Damn Doc and his big complicated plans, the heist of the century is the way he tried to sell it. That wizened, harden old con trying for one last chance at “easy street” with a big caper and Bix as, well, the “hooligan,” the “muscle”, the guy who has to clean up after, but see Bix as she knew from his talk was also looking for his own version of that easy street. So that was the lay.

Doll knew from the beginning the thing was a “no go,” was way too complicated with too many moving parts the way he explained it, and Bix just a mug who might have robbed grocery stores or did some strong arm work was in way over his head and she tried to kind of telegraph the problem to Bix from the start; crime doesn’t pay, okay. But that“wisdom” has never stopped a million "from hunger" guys (and not a few dames) from taking the quick plunge to easy street since way back, way back in pharaoh’s times probably.

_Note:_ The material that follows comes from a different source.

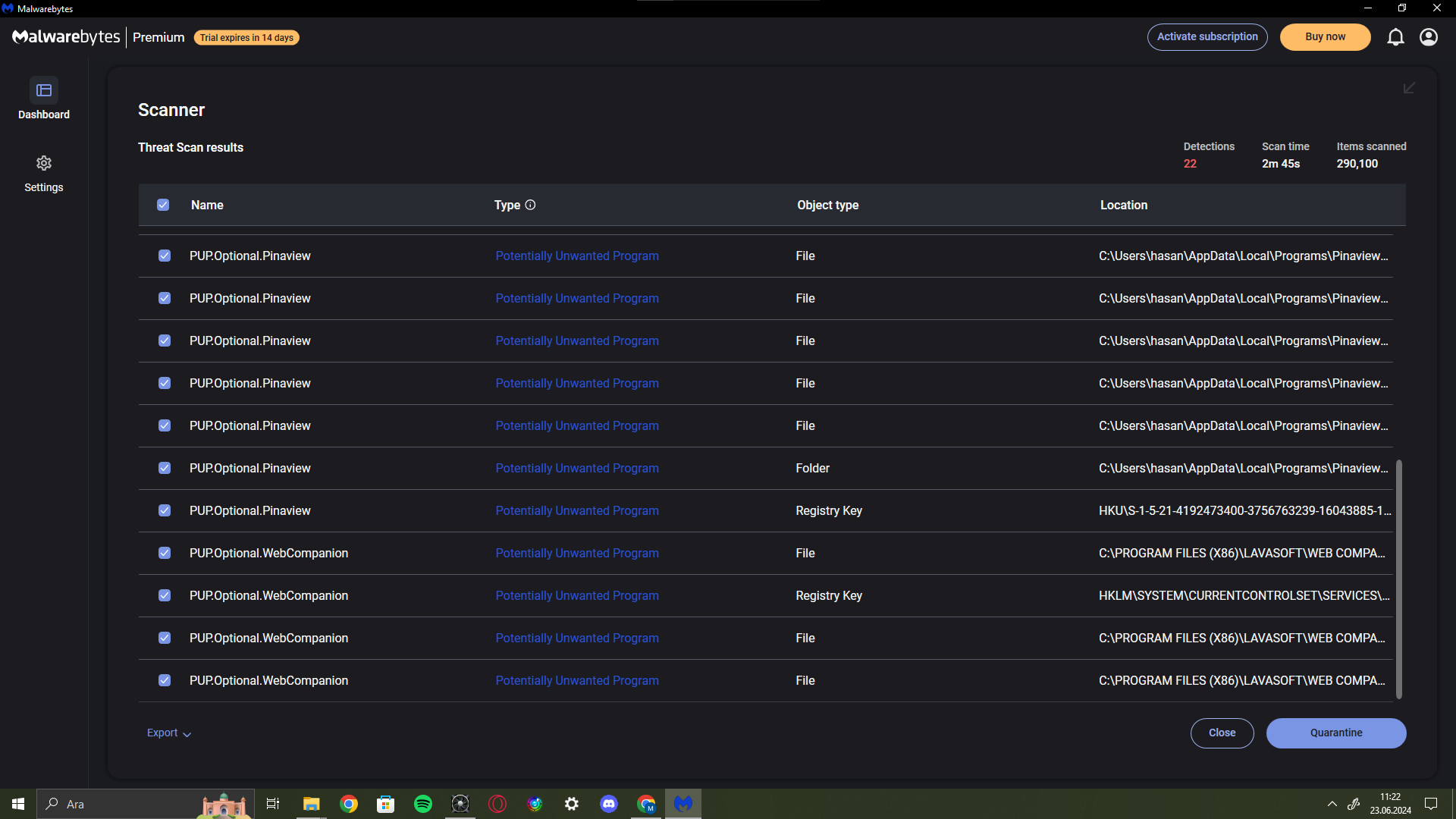The image size is (1456, 819).
Task: Collapse Scanner panel with arrow icon
Action: [x=1409, y=88]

See Doc, old time con that he was, had just got released from stir for some previous big plan crime around the time that Doll fell for Bix, had had plenty of time on his hands up at the pen to work through his latest plan for easy street. A big plan involving knocking over a big jewelry store, hard rocks not cheap jack wedding rings but serious Mayfair swell jewelry, having the merchandise “fenced,” and then off he goes to sun and senoritas, young senoritas by the way, the dirty old man, down in Mexico. Mexico before the drug cartels blasted everything down there to hell and back.

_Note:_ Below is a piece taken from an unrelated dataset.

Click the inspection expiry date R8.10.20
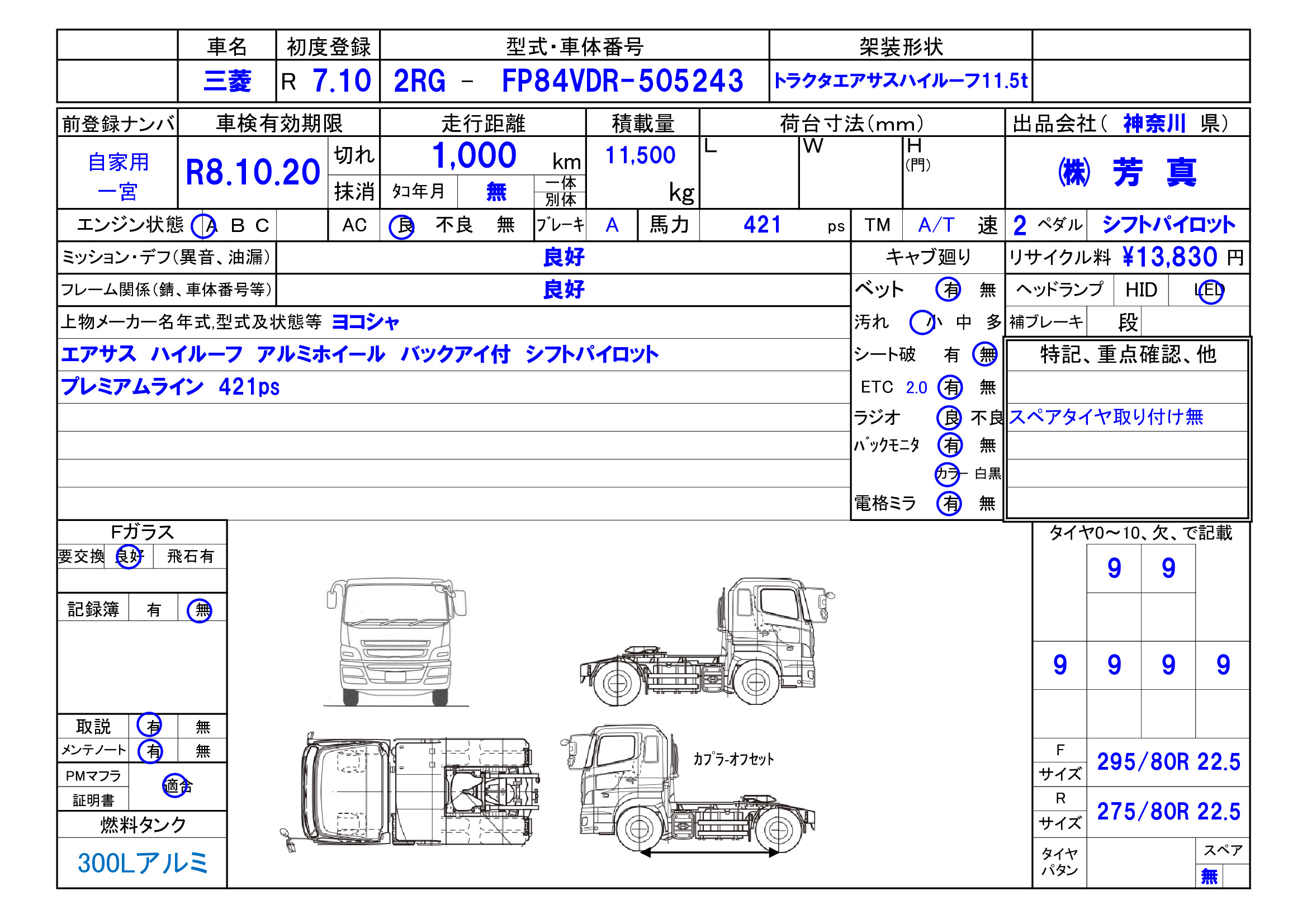The image size is (1307, 924). tap(253, 173)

But such an effort needed upfront cash for tool, plans and reliable men, and some major backing, to procure the master safe cracker, an expert wheelman and, just in case things get rough, the hooligan, her Bix, the guy who takes all the pot-shots for short money and also to secure a conduit to fence this high roller stuff after the heist. And that is where things started to go awry.

See, one of reasons Doll figured that crime doesn’t pay, pay in the long or short haul, was that not everybody is on the level. Sure the safe cracker, the wheel man, and the hooligan, the “proles”were on the level. Especially her farm boy Bix turned loose in the ugly, asphalt jungle city just looking for a stake to get back home to Kentucky and out of the city soils. The problem was the up-front dough guys, one way or the other, were not on the level.

One guy, Emmett, Doll thought his name was, Bix wouldn’t say, has no dough (although later when she put the pieces together it was easy to see why that was so since he was, well let’s just call it “keeping time” with a young honey, Angela, and even Doll could see where keeping her "happy” from the way Bix described her would eat up a guy’s wallet), and the other guy wilted under the slightest pressure, police pressure. He couldn’t stand up to the grilling and spilled his guts out. All it took was a few slap arounds and he sang like a bird, the rat. But who had time to check with the Better Business Bureau when you are in the rackets to check the “fence’s” references (and bank book). Needless to say that while the jewel heist was pulled off, although not without complications, deadly complications, a couple of coppers or security guards, same thing, went down in a hail of gun fire, some of it Bix’s , and that is the point where everyone got a share of the very painful message already telegraphed above. Bix took some gunfire too and was bleeding like a pig when he got to Doll’s place after the coppers cracked the case wide open.

So she could have told him a thing or two about that thin line between the bad guys and the good guys, and the good guys are not always the cops and respectable folks. Doc, for instance, was cool customer, even if he was nothing but a has-been moth-eaten old con; although he makes a few serious mistakes of judgment in whom to, and who not to, trust he was a likeable enough crook. If he could have kept his talk away from Bix. Bix, ditto, because he was a stand-up guy, gave one hundred per cent for what he is paid to do, and did not leave his buddies in the lurch. But that policy left Doll just one more time with a guy, the straightest guy she ever knew, who couldn’t go the distance. Damn.